Are hot Jupiters lonely, or do they have nearby planetary companions? The answer may depend on how these close-in planets form. A recent discovery adds to the small number of known systems containing a hot Jupiter and an inner planet companion and provides clues to hot Jupiter formation.
The Origins of Hot Jupiters
Hot Jupiters are among the strangest creatures in the exoplanet zoo. These worlds, which are roughly the mass of Jupiter, orbit extremely close to their host stars, achieving temperatures far hotter than the giant worlds in our solar system.

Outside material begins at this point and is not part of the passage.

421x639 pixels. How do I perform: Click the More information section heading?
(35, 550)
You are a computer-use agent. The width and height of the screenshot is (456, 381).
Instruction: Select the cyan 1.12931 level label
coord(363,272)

It’s not yet clear how hot Jupiters come to be. Do they form in place, vacuuming up massive amounts of gas in the blazing heat of their host stars? Do they get their start in cooler regions and then migrate to warmer pastures as they form? Or do they form far from their stars, then get kicked closer by gravitational interactions that dramatically change their orbits? To learn more, researchers are collecting all the information on hot Jupiters that they can — and they’re especially interested in the company that hot Jupiters keep.
Close Companions
So far, astronomers know of only a handful of hot Jupiters that have planetary companions whose orbits lie between the hot Jupiter and the host star. Certain theories of hot Jupiter formation, like high-eccentricity migration, predict that inner planets will be ejected or destroyed when a giant planet migrates from a distant orbit to a close-in one, becoming a hot Jupiter. To understand whether high-eccentricity migration is the main way that hot Jupiters form, as current observations suggest, researchers must understand how common these close-in companions are.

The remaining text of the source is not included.